I’ve been part of fiction workshop groups for nearly a decade now, and sharing early draft fiction with other writers has become easy, even when I expect (and receive) a lot of constructive feedback and criticism on the work. But I’ve yet to share any of this early stage work with close friends, family members, and even my husband. The reason for this isn’t because I don’t trust them; it’s because they’re not fiction writers. I don’t expect my programmer friends to show me early drafts of their code, because, although I have a rudimentary knowledge of JavaScript and can follow the logic if I put my mind to it, I am not a programmer. I can’t interpret what they’ve written with an eye to fostering growth or providing useful critique. It’s the same with fiction.
Based on their typical lines of questioning, I think those who don’t write fiction might imagine it to be something like memoir. I’ve gotten the question about whether this is a thinly-veiled retelling of actual events. I’ve gotten the question, which character am I? These questions always offend me. If all I can do with my craft is change your name and move the story from Florida to France, I’m not a very good writer of fiction, am I? Thanks for the vote of confidence.
But I shouldn’t be so hard on them. After all, they don’t write fiction. A few of the fundamental qualities of a fiction writer include her tendency to daydream, her rich reading life, her vivid imagination, and her curiosity about the inner lives of others. This culminates in an understanding of the world that folds fiction into experience. Fact doesn’t hold supremacy when you’re used to discovering truth in fiction just as, or more often than you find it in a data set. So when fiction writers read Virginia Woolf, we never think, which character is Leonard in this novel? We think, my god what gorgeous sentences! and isn’t that so truly how our minds ping-pong through experience!
That’s not to say that fiction writers don’t mine our own experiences for insight that gets used in our stories, but fiction is not memoir. A writer’s fiction does not reflect the secret inner workings of the writer’s mind and life. If it was filled with facts, a writer wouldn’t call her work fiction. She’d call it verité, an article, or maybe even essay. If her work was memoir, she would call it memoir.
The trouble for readers who know you well is that they think they see themselves, or moments from your past. They layer what they know of you into your work, and that can destroy it, especially early on. If I’m wondering whether my husband thinks I’m living a double life because I write a story exploring the quest for happiness, the artistic impulse, and the ways people sabotage themselves when trying to achieve fulfillment, through a protagonist who is leasing a secret flat to escape from her family or working for the CIA when she tells her spouse she’s going to the office… I won’t write that story.
I care about my husband far more than I care about my sentences, but I’d like to be able to have both — so, as a rule, I don’t share my work while I’m feeling my way through it.

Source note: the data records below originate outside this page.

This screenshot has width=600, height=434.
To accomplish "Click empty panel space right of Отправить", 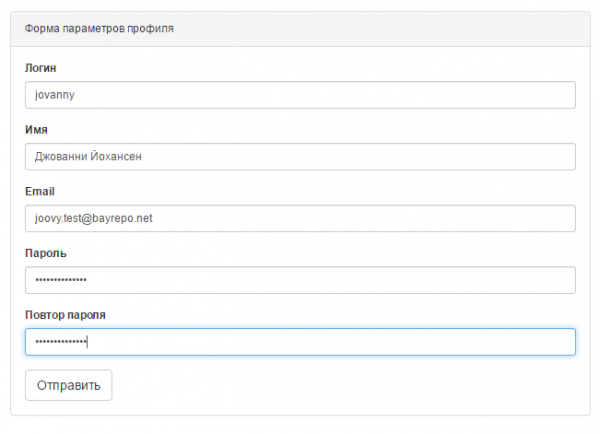I will [344, 385].
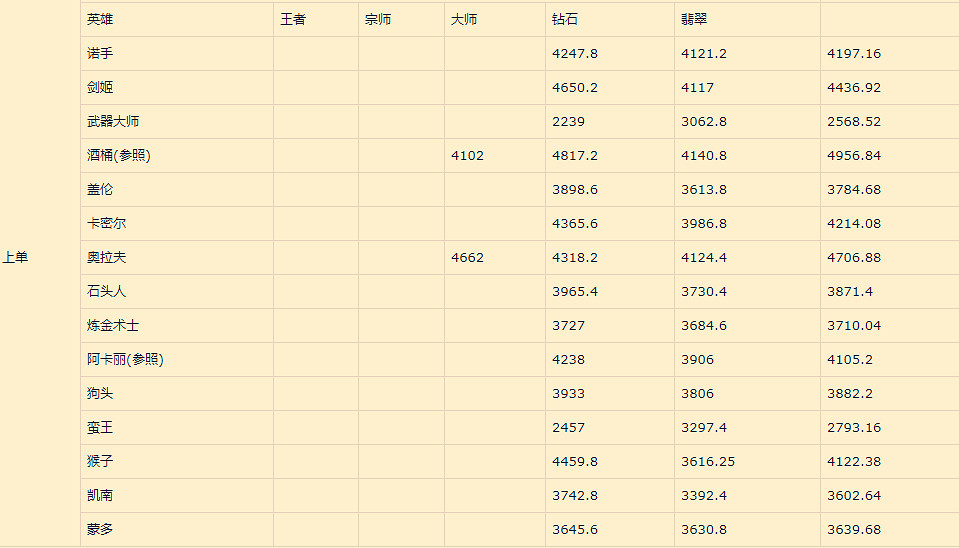Select the 4662 value for 奥拉夫

[467, 258]
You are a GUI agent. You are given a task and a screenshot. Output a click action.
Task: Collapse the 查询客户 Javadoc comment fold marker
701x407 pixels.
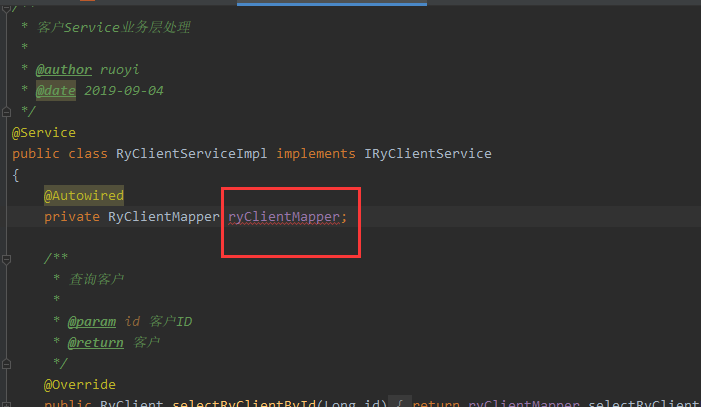[x=6, y=259]
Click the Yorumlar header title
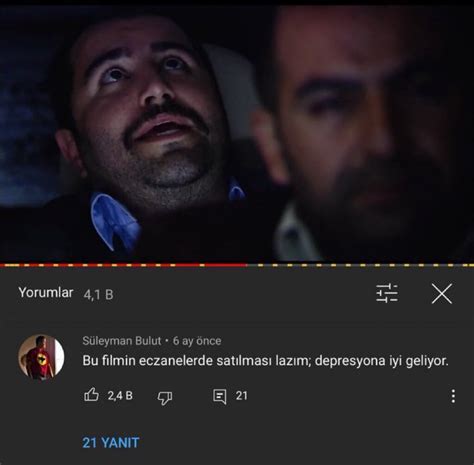The width and height of the screenshot is (474, 465). (46, 292)
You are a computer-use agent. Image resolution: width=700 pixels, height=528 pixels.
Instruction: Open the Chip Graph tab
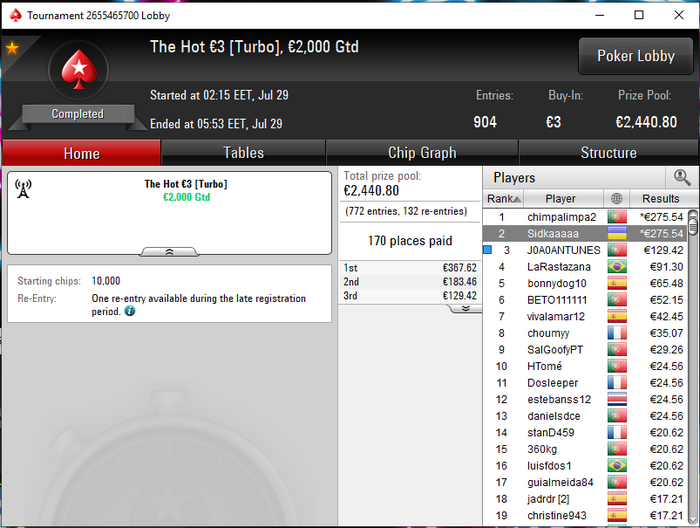(x=422, y=153)
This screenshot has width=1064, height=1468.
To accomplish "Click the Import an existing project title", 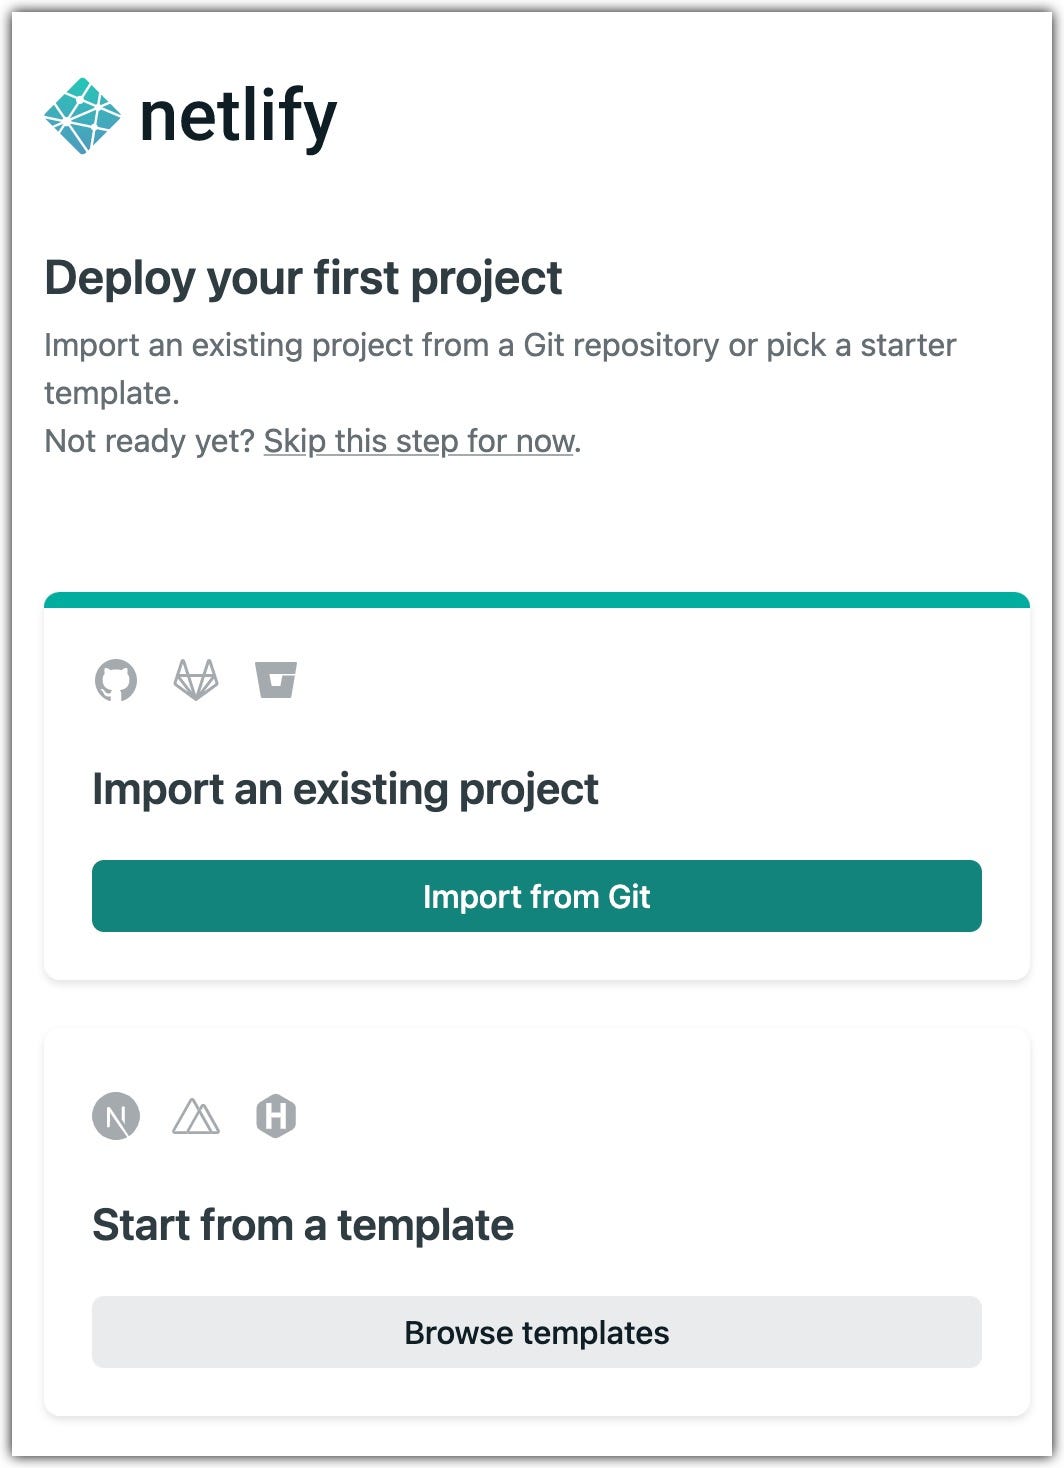I will [345, 789].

Fiction writers are using pure imagination – we craft lies that we hope illuminate a truth. We find that truth and we get to know our characters by writing them, and every early draft is really just an exploration. If we share our work with those who we fear will layer our own biographical details in and think they know something about us — because, for instance, the writer happens to have a mole on her cheek in exactly the place that the character has a scar! — their reading will stunt the continued writing of the story. Writers worry about enough without also worrying about whether our fledgling stories will make our mothers think we hate them.
Fiction writers aren’t narcissistically plumbing the depths of our own histories and consciousness. We’re using our imaginations — all the what ifs that bang around in our skulls all day — to inhabit the experience of others. Writing fiction is about empathy, about crawling inside the life experience of someone else, a character we construct from puzzle pieces of the hundreds of people we know, love, hate, meet, acquaint ourselves with, observe, read about, overhear on the bus… We create composites that, to us, become real as we write them.
Some writers do create characters that are more similar to them, and some write those who are as unlike them as they could possibly be. Either way, the drive to write fiction is a drive to understand the world through the individual eyes of others, and if we are using story to explore our own psyches, it’s in the sense that we’re digging as deeply as we can into the questions we can’t stop thinking about. Writing fiction is fundamentally about curiosity, and we try to satisfy that curiosity by bringing characters to life on the page.
Writers of fiction need to protect the writing process. We love and trust those close to us, but we also need them to know that the creative process is a messy one, and it’s not about them. We aren’t keeping secrets, we’re building worlds. We need to be able to do that without a layer cake of worry, expectation, and influence. And, yes, we do need to share our work, to give and get feedback to hone our craft. But this is work, above all. It’s not a hobby that we care only marginally about, spare time stuff. Writing fiction seriously is a vocation; to obtain useful feedback, we share with our peers, colleagues — those who know firsthand that fiction is full of imaginary friends, worlds that don’t exist, and the quest for beautiful sentences.